Effects of Type IV Collagen and Laminin on the Cryopreservation of Human Embryonic Stem Cells



This article is corrected by:

  1. Errata: EDITORIAL RETRACTION Volume 24, Issue 4, 804, Article first published online: April 2006


Previous reports have indicated that extracellular matrices (ECMs) affect the developmental fate of human embryonic stem cells (hESCs). Specially, type IV collagen and laminin, which belong to a group of macromolecular proteins with a substantial proportion of ECMs, are known to influence the proliferation and differentiation of hES cells.

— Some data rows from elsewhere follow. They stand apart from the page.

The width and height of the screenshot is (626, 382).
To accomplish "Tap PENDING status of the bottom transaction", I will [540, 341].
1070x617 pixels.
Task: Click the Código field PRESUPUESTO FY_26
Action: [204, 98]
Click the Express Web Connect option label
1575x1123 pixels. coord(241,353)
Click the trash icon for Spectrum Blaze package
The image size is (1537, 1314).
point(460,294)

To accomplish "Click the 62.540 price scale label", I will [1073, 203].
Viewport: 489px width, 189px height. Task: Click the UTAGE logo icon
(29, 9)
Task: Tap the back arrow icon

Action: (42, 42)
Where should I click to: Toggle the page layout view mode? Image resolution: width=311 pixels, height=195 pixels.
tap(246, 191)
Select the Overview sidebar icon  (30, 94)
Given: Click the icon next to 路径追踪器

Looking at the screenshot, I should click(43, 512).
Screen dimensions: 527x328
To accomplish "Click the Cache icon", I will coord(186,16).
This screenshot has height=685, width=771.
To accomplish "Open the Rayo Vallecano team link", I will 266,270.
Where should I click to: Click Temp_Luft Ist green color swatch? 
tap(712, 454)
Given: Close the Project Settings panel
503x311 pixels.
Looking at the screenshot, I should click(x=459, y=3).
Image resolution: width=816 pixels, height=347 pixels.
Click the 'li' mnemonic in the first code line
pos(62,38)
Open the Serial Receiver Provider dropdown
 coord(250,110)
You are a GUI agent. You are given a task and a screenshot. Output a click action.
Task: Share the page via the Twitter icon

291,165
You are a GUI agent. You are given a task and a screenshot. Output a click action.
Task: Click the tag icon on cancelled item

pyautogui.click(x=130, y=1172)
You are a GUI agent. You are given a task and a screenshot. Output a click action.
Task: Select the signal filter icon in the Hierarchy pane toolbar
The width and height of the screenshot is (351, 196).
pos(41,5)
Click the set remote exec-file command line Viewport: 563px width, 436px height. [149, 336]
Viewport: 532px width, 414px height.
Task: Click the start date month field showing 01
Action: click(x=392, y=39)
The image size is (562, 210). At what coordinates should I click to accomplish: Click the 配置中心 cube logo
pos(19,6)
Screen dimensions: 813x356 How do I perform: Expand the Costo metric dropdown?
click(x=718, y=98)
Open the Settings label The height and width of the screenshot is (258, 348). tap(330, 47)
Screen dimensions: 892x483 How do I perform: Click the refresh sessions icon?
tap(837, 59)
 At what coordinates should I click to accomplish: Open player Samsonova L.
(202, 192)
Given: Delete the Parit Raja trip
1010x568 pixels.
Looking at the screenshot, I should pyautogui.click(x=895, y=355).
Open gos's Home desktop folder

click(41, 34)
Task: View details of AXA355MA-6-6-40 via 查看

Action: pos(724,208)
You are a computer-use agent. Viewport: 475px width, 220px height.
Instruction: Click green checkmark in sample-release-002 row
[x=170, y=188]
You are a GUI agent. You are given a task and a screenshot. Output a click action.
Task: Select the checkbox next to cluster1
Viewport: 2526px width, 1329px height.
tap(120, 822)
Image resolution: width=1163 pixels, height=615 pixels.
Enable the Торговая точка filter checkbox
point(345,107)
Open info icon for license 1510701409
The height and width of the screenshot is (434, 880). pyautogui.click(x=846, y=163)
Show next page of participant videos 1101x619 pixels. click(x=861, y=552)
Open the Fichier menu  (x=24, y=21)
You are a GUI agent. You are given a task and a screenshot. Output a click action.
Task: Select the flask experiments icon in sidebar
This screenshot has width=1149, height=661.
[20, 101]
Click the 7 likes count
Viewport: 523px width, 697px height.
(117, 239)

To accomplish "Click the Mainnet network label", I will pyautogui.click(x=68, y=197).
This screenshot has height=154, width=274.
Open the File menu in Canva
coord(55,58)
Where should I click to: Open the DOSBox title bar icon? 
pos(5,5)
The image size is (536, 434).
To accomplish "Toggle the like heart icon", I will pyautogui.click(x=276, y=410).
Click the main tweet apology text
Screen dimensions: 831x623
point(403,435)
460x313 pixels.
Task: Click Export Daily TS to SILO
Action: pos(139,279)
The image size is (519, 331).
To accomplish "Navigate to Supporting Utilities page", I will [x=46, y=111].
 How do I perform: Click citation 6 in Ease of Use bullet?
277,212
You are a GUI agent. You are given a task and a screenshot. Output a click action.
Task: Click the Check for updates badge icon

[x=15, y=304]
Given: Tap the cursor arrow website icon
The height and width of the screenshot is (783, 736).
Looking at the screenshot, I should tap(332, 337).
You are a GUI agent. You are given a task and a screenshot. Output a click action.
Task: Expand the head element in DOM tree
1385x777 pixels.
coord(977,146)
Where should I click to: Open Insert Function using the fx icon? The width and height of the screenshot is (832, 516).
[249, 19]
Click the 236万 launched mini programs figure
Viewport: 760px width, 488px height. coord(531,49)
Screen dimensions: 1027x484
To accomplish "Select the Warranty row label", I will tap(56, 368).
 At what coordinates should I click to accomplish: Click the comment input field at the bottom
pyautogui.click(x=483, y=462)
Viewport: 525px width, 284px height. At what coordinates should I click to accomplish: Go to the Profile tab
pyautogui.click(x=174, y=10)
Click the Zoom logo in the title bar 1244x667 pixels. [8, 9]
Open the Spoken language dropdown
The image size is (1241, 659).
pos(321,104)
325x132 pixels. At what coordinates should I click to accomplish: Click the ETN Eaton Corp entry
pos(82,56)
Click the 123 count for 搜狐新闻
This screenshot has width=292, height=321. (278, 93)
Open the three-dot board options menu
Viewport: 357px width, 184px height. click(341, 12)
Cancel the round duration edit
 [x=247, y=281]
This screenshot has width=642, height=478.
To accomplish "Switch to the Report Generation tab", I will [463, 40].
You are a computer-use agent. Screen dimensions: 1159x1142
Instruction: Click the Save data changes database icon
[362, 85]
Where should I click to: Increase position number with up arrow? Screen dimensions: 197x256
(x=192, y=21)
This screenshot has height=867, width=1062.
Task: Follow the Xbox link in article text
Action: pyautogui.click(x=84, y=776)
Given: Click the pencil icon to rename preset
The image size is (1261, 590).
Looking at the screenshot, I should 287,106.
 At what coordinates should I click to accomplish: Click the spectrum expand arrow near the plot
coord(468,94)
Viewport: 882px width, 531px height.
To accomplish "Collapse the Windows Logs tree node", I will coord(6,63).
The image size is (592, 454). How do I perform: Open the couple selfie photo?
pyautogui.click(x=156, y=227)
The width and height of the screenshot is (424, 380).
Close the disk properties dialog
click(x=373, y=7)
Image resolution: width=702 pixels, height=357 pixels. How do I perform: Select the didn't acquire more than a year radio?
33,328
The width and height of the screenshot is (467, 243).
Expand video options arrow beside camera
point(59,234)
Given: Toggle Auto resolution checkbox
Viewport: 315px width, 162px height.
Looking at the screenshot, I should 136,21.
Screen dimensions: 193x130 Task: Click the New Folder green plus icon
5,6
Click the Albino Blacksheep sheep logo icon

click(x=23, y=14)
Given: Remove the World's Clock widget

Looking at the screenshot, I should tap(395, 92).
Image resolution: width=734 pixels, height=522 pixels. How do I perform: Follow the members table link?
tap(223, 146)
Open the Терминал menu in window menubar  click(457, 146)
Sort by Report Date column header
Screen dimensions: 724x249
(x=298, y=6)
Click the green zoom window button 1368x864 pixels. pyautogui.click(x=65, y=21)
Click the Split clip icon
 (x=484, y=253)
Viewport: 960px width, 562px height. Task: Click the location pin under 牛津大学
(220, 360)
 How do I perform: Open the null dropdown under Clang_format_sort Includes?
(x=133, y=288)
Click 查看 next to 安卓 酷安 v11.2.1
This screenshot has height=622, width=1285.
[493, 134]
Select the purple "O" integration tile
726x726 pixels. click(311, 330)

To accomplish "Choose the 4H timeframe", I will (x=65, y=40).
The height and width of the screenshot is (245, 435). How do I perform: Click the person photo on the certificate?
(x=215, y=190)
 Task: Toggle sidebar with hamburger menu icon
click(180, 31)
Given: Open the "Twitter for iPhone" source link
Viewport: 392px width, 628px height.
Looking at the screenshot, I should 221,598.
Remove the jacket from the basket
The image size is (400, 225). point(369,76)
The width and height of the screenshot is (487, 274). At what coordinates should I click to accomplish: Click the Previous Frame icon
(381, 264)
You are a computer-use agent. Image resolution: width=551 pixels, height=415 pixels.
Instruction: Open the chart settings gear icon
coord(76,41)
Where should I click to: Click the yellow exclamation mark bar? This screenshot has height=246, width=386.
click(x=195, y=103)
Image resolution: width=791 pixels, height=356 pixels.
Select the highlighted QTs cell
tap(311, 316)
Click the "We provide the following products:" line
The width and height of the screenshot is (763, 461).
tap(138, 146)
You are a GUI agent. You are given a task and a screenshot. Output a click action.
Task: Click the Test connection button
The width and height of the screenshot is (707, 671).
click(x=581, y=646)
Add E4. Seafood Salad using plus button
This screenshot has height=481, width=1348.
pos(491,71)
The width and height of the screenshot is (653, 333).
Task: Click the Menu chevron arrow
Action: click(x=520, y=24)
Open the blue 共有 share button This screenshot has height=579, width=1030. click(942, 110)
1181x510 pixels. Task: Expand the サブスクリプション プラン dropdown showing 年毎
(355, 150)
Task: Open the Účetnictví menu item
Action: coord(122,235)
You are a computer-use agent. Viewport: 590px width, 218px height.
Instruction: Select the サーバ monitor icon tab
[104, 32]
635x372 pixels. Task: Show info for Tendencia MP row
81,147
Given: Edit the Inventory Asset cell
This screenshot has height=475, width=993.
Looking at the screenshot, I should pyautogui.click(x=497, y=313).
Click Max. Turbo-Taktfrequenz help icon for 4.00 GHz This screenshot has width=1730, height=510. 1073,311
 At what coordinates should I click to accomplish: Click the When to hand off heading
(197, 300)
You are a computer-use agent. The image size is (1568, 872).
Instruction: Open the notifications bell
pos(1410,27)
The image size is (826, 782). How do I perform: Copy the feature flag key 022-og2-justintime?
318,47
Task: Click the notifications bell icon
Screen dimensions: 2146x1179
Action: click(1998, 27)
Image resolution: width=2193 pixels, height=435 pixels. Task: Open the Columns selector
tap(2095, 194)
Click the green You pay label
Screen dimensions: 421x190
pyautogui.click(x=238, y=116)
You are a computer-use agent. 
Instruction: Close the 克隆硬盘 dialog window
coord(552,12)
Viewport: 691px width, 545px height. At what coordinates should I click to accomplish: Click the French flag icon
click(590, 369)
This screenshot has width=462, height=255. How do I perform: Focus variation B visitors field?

In this study, we evaluated the effects of type IV collagen and laminin in freezing medium on the survival and differentiation rates of hES cells after slow freezing and rapid thawing. The addition of type IV collagen (1 μg/ml) to the freezing medium significantly increased the survival rate of hES cells after thawing compared with that of a control group. The spontaneous differentiation rates of groups treated with type IV collagen (1 μg/ml) or laminin (1 μg/ml) were significantly lower than those of the control group. Frozen-thawed hES cells have currently been cultured for more than 70 passages and retain key properties of hES cells such as morphological characteristics, normal karyotype, marker expression (alkaline phosphatase, SSEA-1, SSEA-3, SSEA-4, TRA-1-60, TRA-1-81, Rex-1, and Oct-4), basement membrane–related gene expression, and the potential to differentiate into derivatives of all three germ layers. This new slow freezing method by ECM treatment is a reliable and effective cryopreservation method for pluripotent hES cells.